Der neue US-Präsident Joe Biden kann sich zum Ende seiner ersten Amtswoche über höhere Zustimmungswerte in der Bevölkerung freuen, als sie sein Vorgänger Donald Trump jemals hatte. In einer am Mittwoch veröffentlichten Erhebung der Monmouth-Universität bewerteten 54 Prozent der befragten US-Bürger die bisherige Amtsführung des Demokraten positiv. 30 Prozent sahen sie negativ.

Trump hatte einen solchen Zustimmungswert während seiner gesamten vierjährigen Amtszeit nie erreicht. In seinen ersten sechs Monaten im Weißen Haus hatte laut der Website fivethirtyeight.com Trumps durchschnittliche Zustimmungsrate in den Umfragen bei 41,4 Prozent gelegen. Zu seinem Ausscheiden aus dem Amt am Mittwoch vergangener Woche sahen laut einer Gallup-Umfrage nur 34 Prozent der US-Bürger die Amtsführung des Republikaners positiv. Seit 1937 war Trump damit der unbeliebteste Präsident. Der beliebteste war John F. Kennedy mit durchschnittlich 70,1 Prozent Zustimmung.

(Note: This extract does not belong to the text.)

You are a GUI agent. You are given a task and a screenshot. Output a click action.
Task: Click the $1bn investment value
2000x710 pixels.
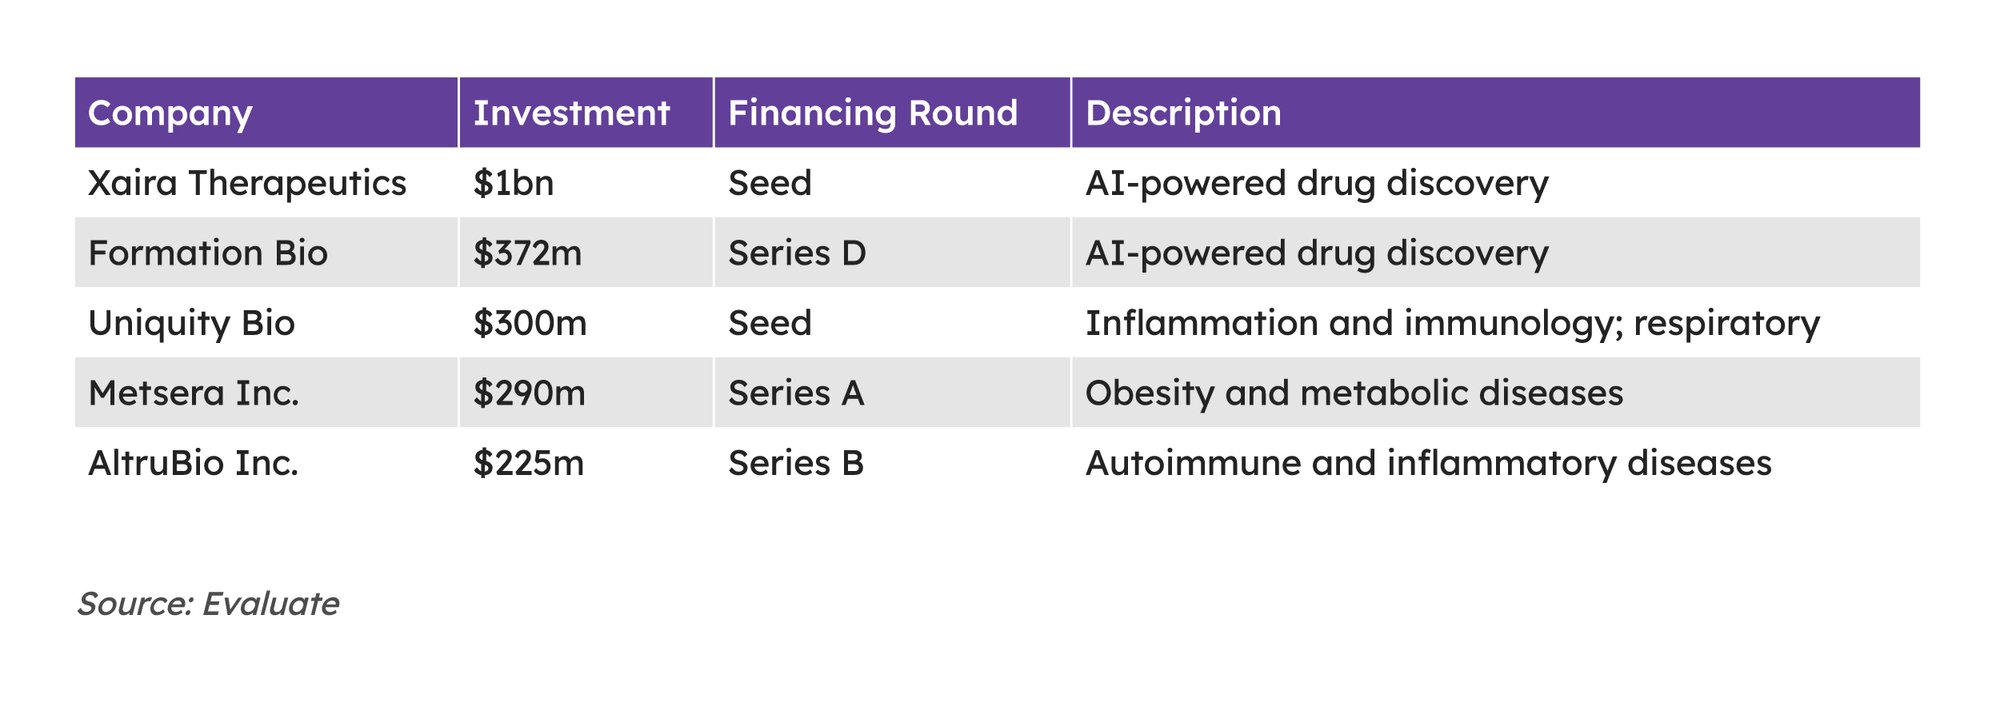513,183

Biden versucht derzeit, mit kraftvollen Gesten in seine Präsidentschaft zu starten. Einen weiteren Schub dürfte seine Beliebtheit erhalten, wenn es ihm gelingt, die Corona-Pandemie einzudämmen. Dafür müsste er es schaffen, die Bevölkerung möglichst schnell durchzuimpfen. Sollte das der Fall sein, könnte es einen rasanten wirtschaftlichen Aufschwung der stark vom Konsum abhängigen Wirtschaft geben, glauben Experten.

Daher hat Biden ein weiteres Rettungspaket für die Wirtschaft in Höhe von 1,9 Billionen Dollar gefordert. Regierungssprecherin Jen Psaki kündigte an, Biden wolle sich mit Finanzministerin Janet Yellen und anderen Mitgliedern seines Finanzteams treffen, um die Auswirkungen der Hilfen und die Kosten von Verzögerungen zu bewerten. Für Biden habe das Hilfs-Paket oberste Priorität. Seine Regierung werde bei Abgeordneten, Gewerkschaften, Wirtschaftsgruppen sowie Hunderten von Bürgermeistern und lokalen Gesundheitsbehörden für die Zahlungen werben, sagte Psaki.

Über den Gesetzentwurf für die Hilfen soll in der ersten Februar-Woche im Repräsentantenhaus abgestimmt werden. Danach soll die Abstimmung im Senat folgen. Obwohl Bidens Demokraten in beiden Häusern die Mehrheit halten, ist er sehr wahrscheinlich auf die Unterstützung der oppositionellen Republikaner angewiesen.